Marco Ansaldo, la Repubblica 15/3/2015, 15 marzo 2015
IL VATICANO: NO AL GIUBILEO-SHOW A ROMA SOLO PER CONFESSARSI IL PAPA: “NON SOTTOPAGARE I PROF”
CITTÀ DEL VATICANO.
Un Giubileo in stile Francesco. Sobrio. Contenuto. Tutto dedito, possibilmente, alla spiritualità. Possibilmente. Perché poi la realtà di un evento destinato a dimensioni strutturali ampie e a numeri possenti in termini di presenze rischia di avere la meglio sulle buone intenzioni dell’idea primigenia.
Scordiamoci, in ogni caso, i fasti dell’anno 2000. Non è desiderio di un Papa come Jorge Bergoglio quello di battere record quantitativi, tanto più dopo le sue ultime parole su un pontificato forse breve, e su dimissioni sempre ventilate anche se finora mai considerate come un fatto prossimo. Quello che si prepara non sarà affatto un Giubileo show, a sentire il portavoce del Papa, padre Federico Lombardi. «Francesco ha fatto il suo annuncio in un venerdì di quaresima — dice a Repubblica il direttore della Sala stampa della Santa Sede — e lo ha quindi pensato in termini molto spirituali. Sarebbe sbagliato riferirsi all’Anno Santo del 2000, con tutte le categorie diverse che arrivarono qui a Roma nell’anniversario del Millennio. L’invito di Francesco alla gente invece sarà: venite qui per confessarvi. È necessario allora calmare gli animi, adesso, e anche l’agitazione che si potrebbe creare per possibili grandi numeri, con la città mobilitata. Certo, noi desideriamo che i fedeli arrivino. Ma il tutto va visto in termini religiosi, più che di esteriorità. Oltretutto, l’annuncio è stato fatto senza uno studio preventivo, senza riunioni in Vaticano o con il governo italiano, proprio perché la forma a cui va ricondotto il Giubileo è quella spirituale. E, come ha detto il Papa, si concentrerà sul tema della misericordia».
Parole chiare. Tese dunque a escludere qualsiasi ipotesi di baraccone, a favore di un appuntamento che vuole costruirsi come essenzialmente religioso. La conferma viene da monsignor Rino Fisichella, presidente del Pontificio consiglio per la Nuova evangelizzazione, al quale il Pontefice ha affidato la regia dell’Anno santo. «La nostra prima preoccupazione non è il business, ma esprimere segni concreti di misericordia», ha detto.

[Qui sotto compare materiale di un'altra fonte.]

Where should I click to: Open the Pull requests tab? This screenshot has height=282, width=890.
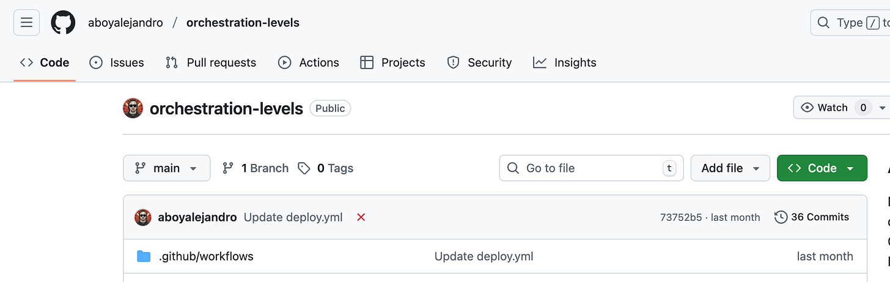click(x=211, y=62)
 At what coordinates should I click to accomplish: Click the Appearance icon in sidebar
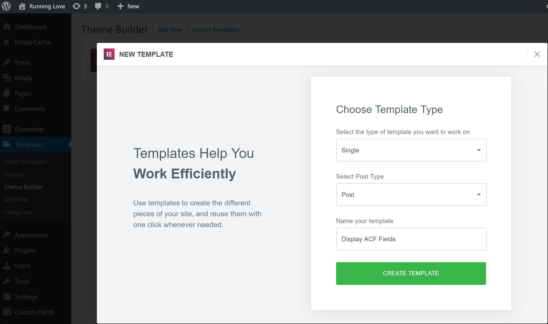7,234
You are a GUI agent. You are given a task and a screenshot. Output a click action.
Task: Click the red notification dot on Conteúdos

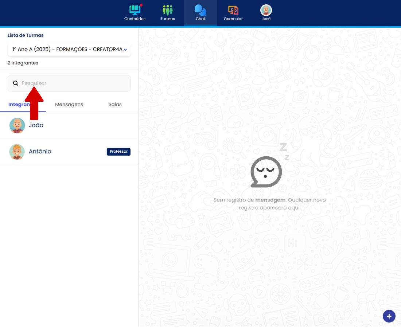tap(141, 5)
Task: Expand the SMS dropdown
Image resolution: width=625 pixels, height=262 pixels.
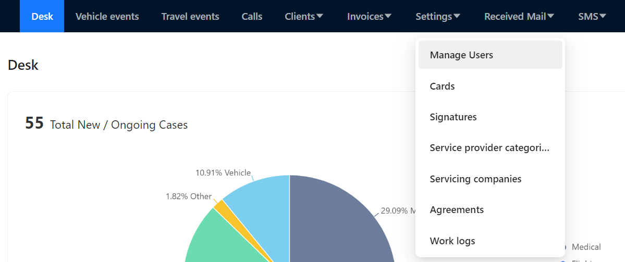Action: (x=592, y=16)
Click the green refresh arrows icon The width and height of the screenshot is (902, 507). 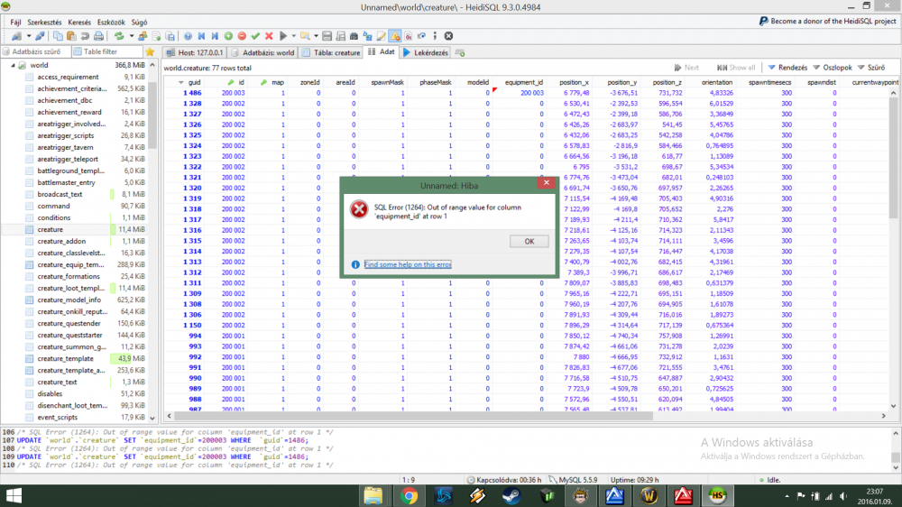118,36
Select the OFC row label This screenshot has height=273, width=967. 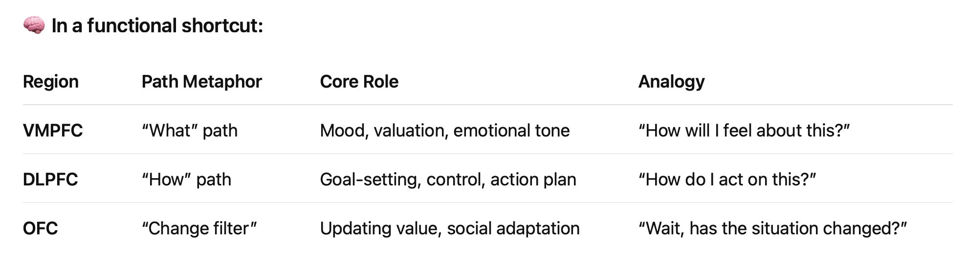[41, 228]
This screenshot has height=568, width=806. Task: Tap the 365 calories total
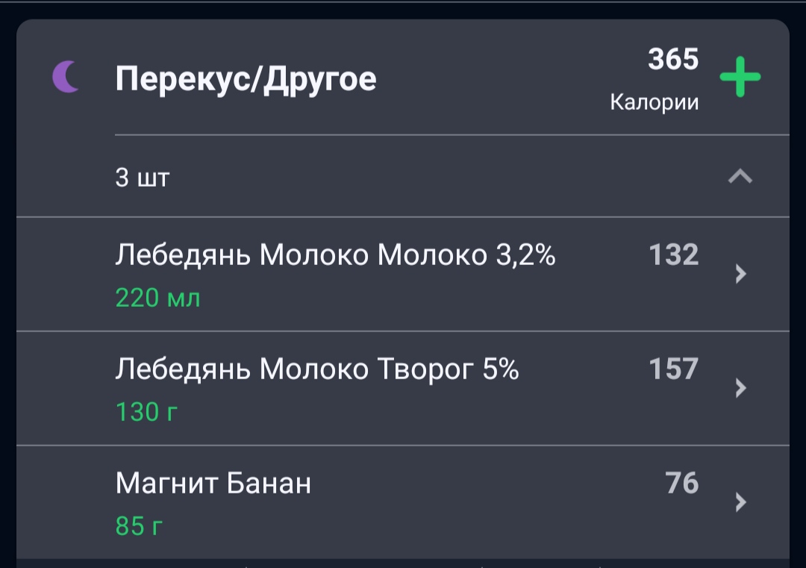[673, 59]
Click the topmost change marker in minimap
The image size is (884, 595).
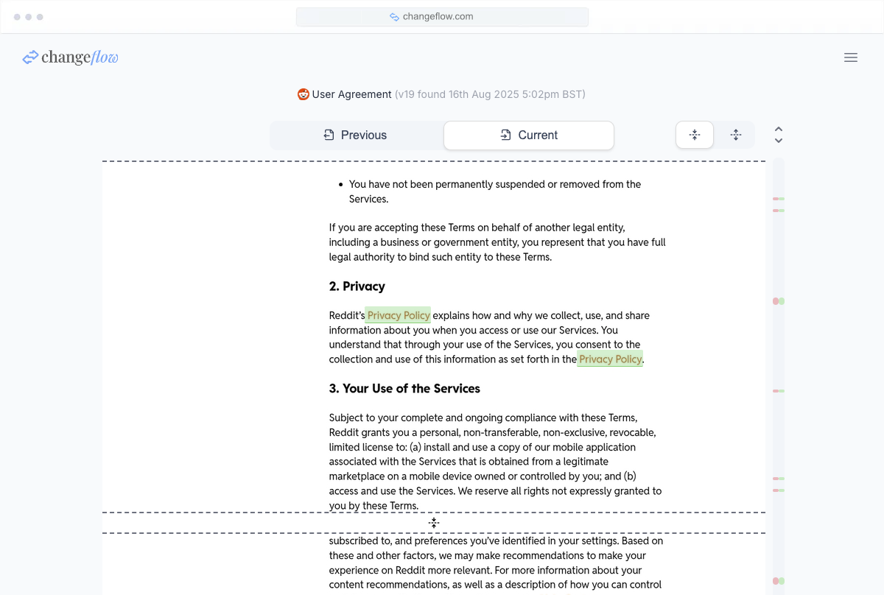779,199
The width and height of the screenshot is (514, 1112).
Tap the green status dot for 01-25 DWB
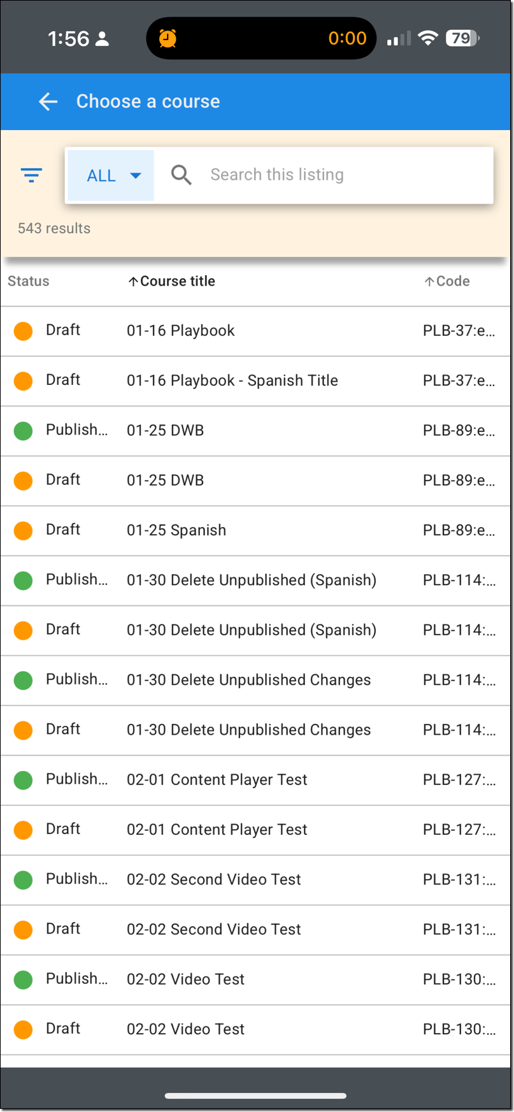tap(24, 431)
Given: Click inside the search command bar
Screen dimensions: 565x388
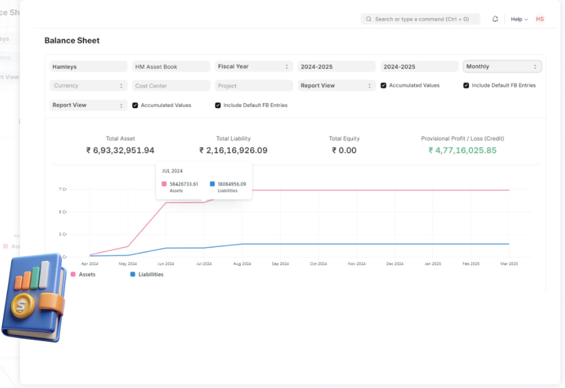Looking at the screenshot, I should point(419,19).
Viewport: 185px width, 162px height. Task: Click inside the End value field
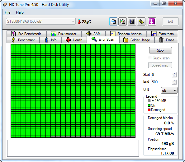[161, 82]
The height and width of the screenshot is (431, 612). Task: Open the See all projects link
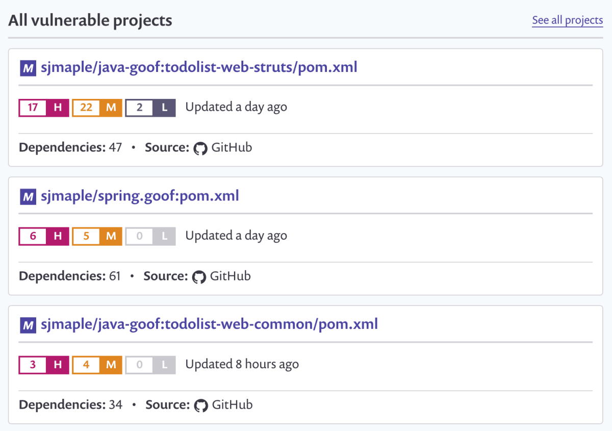click(567, 20)
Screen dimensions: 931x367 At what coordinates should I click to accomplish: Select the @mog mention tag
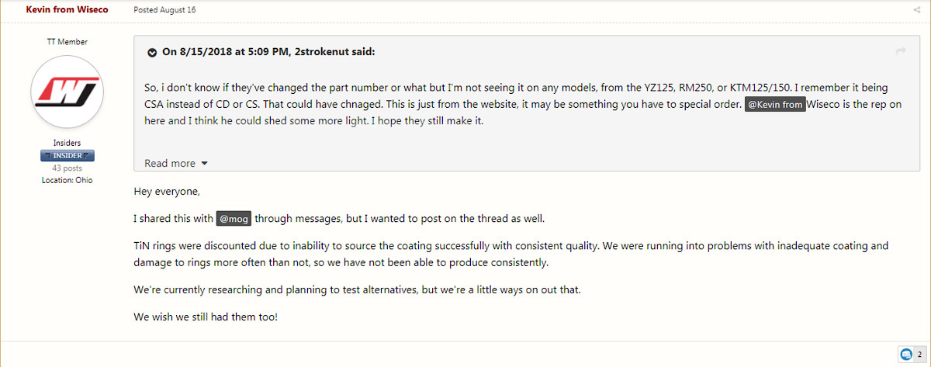pos(234,219)
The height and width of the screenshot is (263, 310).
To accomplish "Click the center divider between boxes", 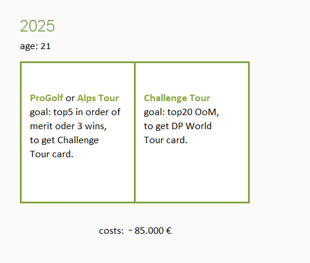I will coord(135,132).
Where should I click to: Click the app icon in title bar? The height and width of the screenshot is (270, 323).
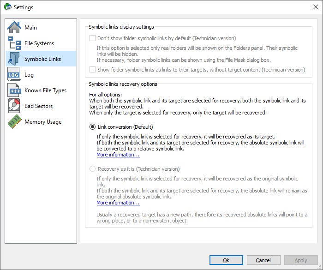[x=8, y=7]
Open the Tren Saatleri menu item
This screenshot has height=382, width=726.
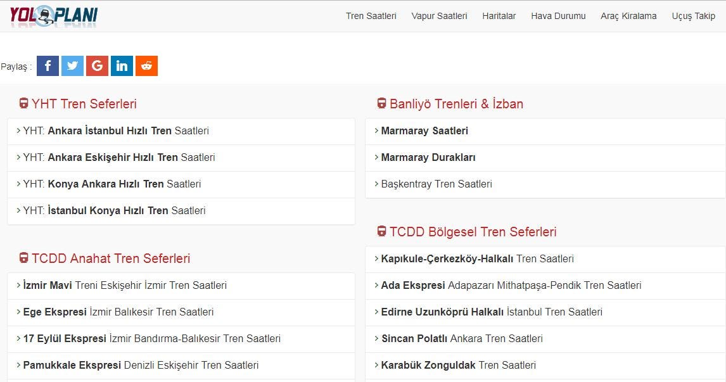point(371,16)
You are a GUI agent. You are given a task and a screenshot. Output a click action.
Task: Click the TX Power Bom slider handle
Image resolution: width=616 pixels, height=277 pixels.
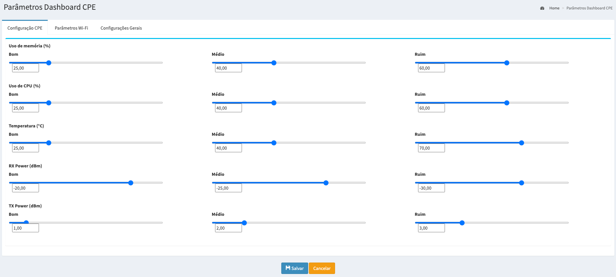coord(26,223)

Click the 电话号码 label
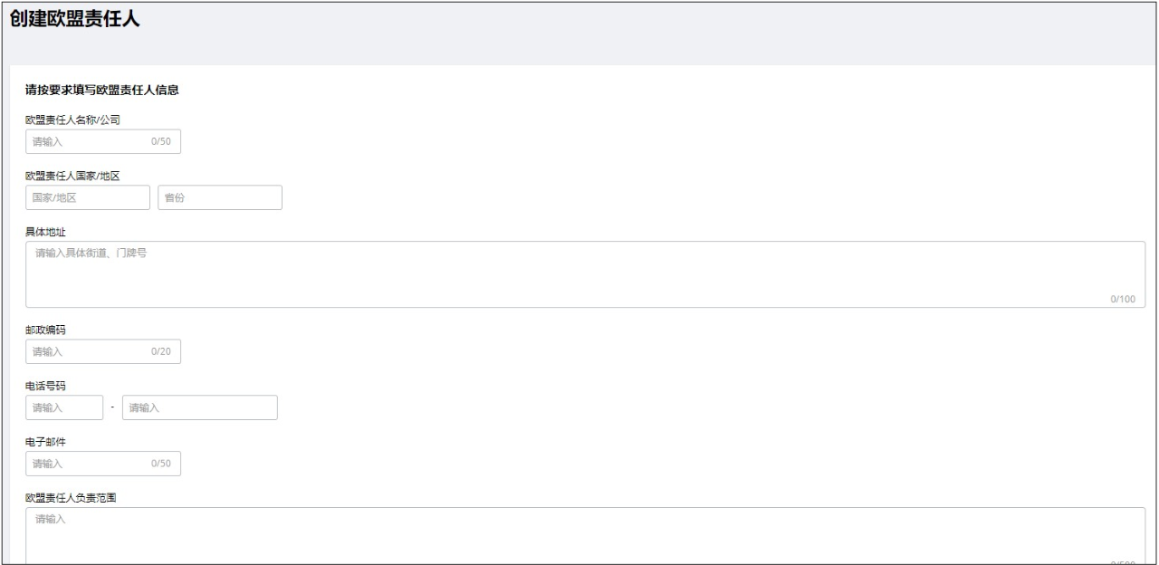pyautogui.click(x=45, y=386)
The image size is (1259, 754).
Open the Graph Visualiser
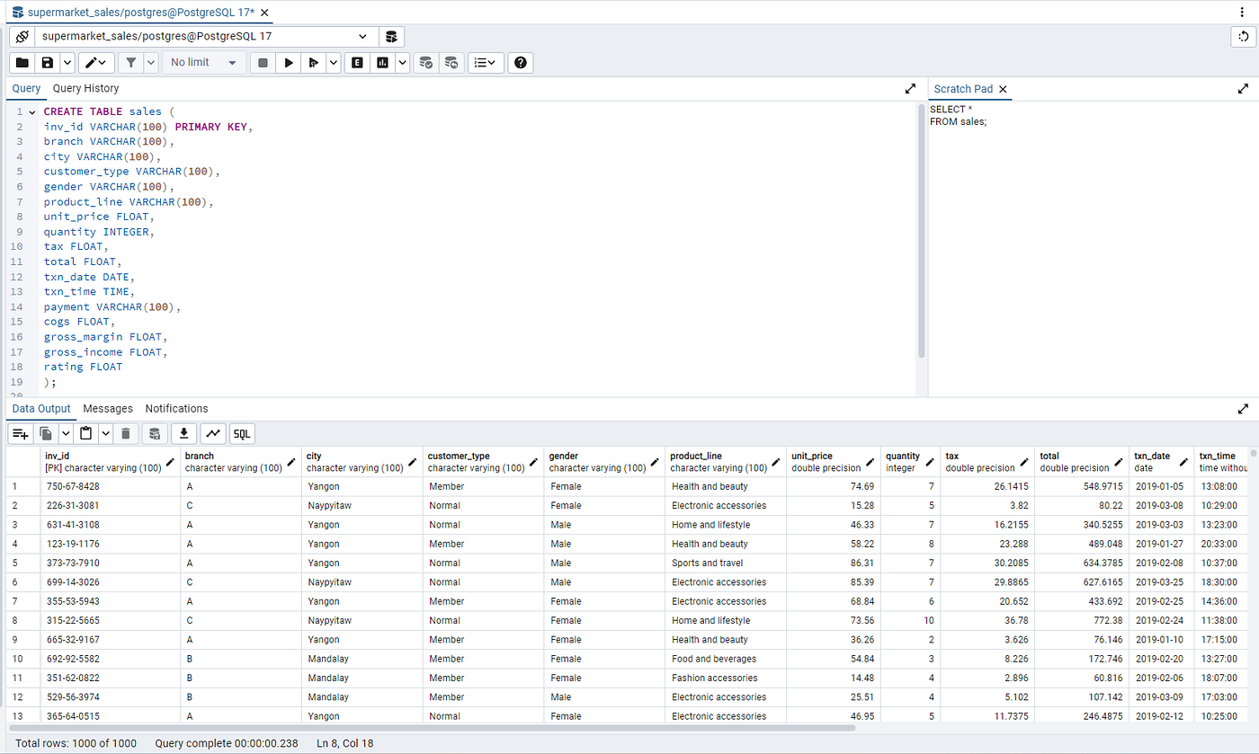pyautogui.click(x=213, y=434)
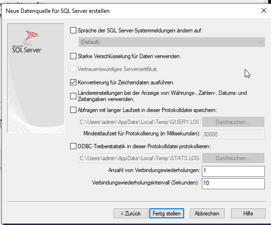
Task: Click the STATS.LOG file path field
Action: click(x=139, y=158)
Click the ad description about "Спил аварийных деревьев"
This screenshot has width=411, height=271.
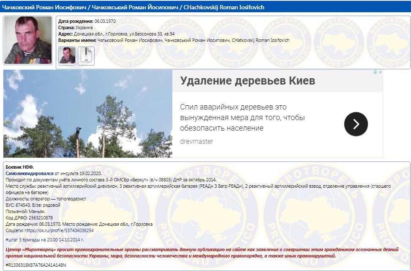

Sgomberando il campo da possibili equivoci. Previsioni sul numero di pellegrini Fisichella non ne fa. «In questo momento è troppo presto», spiega. Ma lascia prefigurare una organizzazione molto decentrata del grande evento, con il coinvolgimento delle periferie, secondo lo stile del Pontefice argentino. «Non è un Giubileo del come venire a Roma, ma piuttosto di come vivere la misericordia». Un Giubileo soft, insomma, che partirà l’8 dicembre 2015 per concludersi il 20 novembre 2016.
In Vaticano, però, nelle discussioni che si intrecciano lungo i corridoi sacri a tenere banco sono le parole del Papa rilasciate alla Tv messicana Televisa. Ieri Francesco non è tornato sul tema, cambiando completamente registro di fronte ai duemila esponenti dell’Unione cattolica insegnanti. «Insegnare è un lavoro bellissimo — ha detto — peccato che gli insegnanti sono malpagati. Perché non è soltanto il tempo che spendono lì per fare scuola, poi devono prepararsi, poi devono pensare ad ognuno degli alunni: come aiutarli ad andare avanti. È vero, è un’ingiustizia. È un lavoro bellissimo, malpagato». Alla tv di Città del Messico, Bergoglio ha detto che il suo pontificato «sarà breve». E subito si è scatenata una ridda di interpretazioni. Perché Francesco parla sempre più spesso di dimissioni, o morte, o brevità del suo incarico? Le versioni più intriganti, forse davvero quelle più credibili, si concentrano sul fatto che il Papa, di fronte alle critiche crescenti provenienti dal fronte conservatore sulle sue riforme, mostri di poter andarsene, confidando nell’appoggio concreto dei fedeli che stanno con lui e contro la Curia. Da qui le bordate contro «l’ultima corte d’Europa». Insomma, la tentazione di Bergoglio di lasciare non è una minaccia, però il Papa non perde occasione per ricordare di poterlo fare, e gioca su questo filo. La conferma viene da uno degli uomini più concreti in Vaticano, il cardinale Francesco Coccopalmerio, presidente del Pontificio consiglio per i Testi legislativi, che lo conosce bene. «Speriamo che il Papa resti ancora a lungo — dice il porporato milanese — ma direi che quella espressione è uscita dalla sua spontaneità, frutto di puro realismo. Però non ci crede neanche il Papa».